I have always been intimidated by this no-bake cheesecake, even though I have made quite a few baked ones (recipes to follow in the near future, God willing!) It's just I have always been apprehensive about the use of gelatin in the making of desserts. And thus I shied away from such recipes!
But, my curiousity got the better of me the other day, and I really wanted to find out if I could make a no-bake cheesecake of my own. Another reason I have never attempted this sort of cheesecake is because of the use of double cream.

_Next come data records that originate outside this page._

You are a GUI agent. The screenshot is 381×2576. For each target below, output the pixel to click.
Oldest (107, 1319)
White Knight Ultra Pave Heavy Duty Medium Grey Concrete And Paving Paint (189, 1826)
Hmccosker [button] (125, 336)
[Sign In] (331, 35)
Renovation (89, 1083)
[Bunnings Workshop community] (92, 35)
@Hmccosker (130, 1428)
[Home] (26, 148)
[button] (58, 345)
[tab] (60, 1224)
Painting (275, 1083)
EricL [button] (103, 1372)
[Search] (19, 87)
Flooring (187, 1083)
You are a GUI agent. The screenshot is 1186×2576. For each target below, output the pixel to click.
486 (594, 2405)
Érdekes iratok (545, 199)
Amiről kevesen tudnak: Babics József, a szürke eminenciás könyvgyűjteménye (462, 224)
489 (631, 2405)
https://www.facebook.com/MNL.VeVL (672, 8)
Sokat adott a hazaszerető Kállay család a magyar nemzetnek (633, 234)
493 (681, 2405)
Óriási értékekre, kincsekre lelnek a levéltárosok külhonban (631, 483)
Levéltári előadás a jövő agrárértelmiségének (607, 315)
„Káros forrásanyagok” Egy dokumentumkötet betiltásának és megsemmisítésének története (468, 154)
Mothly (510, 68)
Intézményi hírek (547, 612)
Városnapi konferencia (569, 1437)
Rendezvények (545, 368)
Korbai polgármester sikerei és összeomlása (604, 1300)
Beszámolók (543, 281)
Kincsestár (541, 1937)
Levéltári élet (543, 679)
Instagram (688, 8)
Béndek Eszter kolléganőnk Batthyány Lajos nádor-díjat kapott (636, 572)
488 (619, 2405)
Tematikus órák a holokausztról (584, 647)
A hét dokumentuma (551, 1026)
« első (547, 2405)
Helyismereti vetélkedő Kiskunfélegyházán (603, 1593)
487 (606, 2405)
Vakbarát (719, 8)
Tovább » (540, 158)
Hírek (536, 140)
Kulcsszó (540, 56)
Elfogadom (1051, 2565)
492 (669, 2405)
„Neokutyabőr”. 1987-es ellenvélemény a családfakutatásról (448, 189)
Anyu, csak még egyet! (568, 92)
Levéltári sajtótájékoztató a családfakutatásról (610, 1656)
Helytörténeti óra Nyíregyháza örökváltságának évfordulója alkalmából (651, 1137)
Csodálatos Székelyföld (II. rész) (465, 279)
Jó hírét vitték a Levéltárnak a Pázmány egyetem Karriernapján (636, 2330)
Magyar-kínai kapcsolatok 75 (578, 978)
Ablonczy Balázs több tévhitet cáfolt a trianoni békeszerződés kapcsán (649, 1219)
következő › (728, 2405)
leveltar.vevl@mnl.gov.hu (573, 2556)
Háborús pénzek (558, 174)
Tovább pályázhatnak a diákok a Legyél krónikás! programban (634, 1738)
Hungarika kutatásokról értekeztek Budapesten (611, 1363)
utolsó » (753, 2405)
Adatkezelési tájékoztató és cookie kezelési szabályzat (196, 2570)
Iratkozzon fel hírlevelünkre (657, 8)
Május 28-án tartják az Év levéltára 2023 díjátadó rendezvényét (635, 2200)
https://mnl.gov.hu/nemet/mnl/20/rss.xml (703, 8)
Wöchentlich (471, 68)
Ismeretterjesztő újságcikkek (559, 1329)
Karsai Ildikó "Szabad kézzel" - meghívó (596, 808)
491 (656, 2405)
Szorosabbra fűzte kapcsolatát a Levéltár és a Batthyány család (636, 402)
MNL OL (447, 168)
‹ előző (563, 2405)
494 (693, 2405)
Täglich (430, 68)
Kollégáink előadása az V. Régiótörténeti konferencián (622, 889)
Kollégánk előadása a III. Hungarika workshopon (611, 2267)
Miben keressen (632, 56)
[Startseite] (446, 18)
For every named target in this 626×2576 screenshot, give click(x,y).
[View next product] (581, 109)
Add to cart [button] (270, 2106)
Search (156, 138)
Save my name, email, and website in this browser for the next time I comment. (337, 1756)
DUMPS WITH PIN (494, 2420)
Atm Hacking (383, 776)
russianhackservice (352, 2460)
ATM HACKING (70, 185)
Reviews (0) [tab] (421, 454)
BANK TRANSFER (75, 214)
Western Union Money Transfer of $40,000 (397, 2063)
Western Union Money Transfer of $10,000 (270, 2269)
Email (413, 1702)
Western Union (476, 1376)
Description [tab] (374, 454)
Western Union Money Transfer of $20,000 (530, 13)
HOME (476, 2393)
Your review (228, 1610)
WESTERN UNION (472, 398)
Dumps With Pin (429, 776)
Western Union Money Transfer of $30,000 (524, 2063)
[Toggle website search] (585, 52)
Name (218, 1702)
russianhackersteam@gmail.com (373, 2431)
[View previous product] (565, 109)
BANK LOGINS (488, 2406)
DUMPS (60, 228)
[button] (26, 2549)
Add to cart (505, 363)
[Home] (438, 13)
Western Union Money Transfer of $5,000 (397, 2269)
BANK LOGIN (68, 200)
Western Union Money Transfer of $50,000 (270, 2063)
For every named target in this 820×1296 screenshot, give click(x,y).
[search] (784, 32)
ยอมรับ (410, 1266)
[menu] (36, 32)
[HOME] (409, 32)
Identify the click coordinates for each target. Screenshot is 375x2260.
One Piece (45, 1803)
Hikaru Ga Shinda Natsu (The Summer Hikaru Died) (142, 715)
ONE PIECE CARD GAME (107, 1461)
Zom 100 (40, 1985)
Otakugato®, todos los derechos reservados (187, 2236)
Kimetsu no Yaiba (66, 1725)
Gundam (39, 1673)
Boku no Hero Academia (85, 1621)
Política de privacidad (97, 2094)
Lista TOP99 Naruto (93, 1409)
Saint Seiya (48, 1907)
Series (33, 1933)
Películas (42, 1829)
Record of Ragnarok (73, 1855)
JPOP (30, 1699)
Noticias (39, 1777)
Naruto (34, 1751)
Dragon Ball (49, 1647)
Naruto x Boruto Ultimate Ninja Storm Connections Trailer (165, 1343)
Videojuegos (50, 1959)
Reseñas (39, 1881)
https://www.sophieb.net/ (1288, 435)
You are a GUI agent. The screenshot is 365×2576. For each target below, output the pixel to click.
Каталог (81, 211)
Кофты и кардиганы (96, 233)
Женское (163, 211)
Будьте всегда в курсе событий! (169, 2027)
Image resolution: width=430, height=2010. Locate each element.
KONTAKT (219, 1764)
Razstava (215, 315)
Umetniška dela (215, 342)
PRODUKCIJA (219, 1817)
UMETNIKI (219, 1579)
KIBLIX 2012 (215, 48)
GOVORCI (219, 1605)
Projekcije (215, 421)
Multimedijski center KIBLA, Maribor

It is quite difficult to get double cream over here, and to buy it from a supermarket that is two-hours drive away from here (four hours if you consider to and fro!) just doesn't make any sense!
But make it I did! And thanks to Noraini Zakaria for the recipe (sorry! as usual I tweaked the recipe a bit!)
- 1 8-inch vanilla sponge cake
- 250g cream cheese (Next time I know better to use Philadelphia!)
- 120g caster sugar
- 15g gelatin
- 60ml water (I used strawberry puree)
- 200ml whipping cream
- 7 strawberries, diced
- 1tsp strawberry emulco
Line a springform cake tin with the vanilla sponge (I baked the vanilla sponge in the tin and just left it there! Lazy me!) Whip the cream until soft peaks and keep in the fridge while preparing the rest of the cake. Beat the cream cheese and caster sugar until creamy. Warm the strawberry puree and dilute the gelatin. Once the gelatin cools, stir this into the cream cheese mixture. Next stir in the whipped cream, diced strawberries and strawberry emulco. Stir until just mixed. Pour this mixture onto the vanilla cake and put in the fridge for at least five hours to set.
P.S. I made the strawberry puree by blitzing another 7 strawberries with 60ml water and passing the mixture through a sieve. This puree gave the cake a more intense strawberry flavor. The vanilla, by the way, was an everything 2oz cake!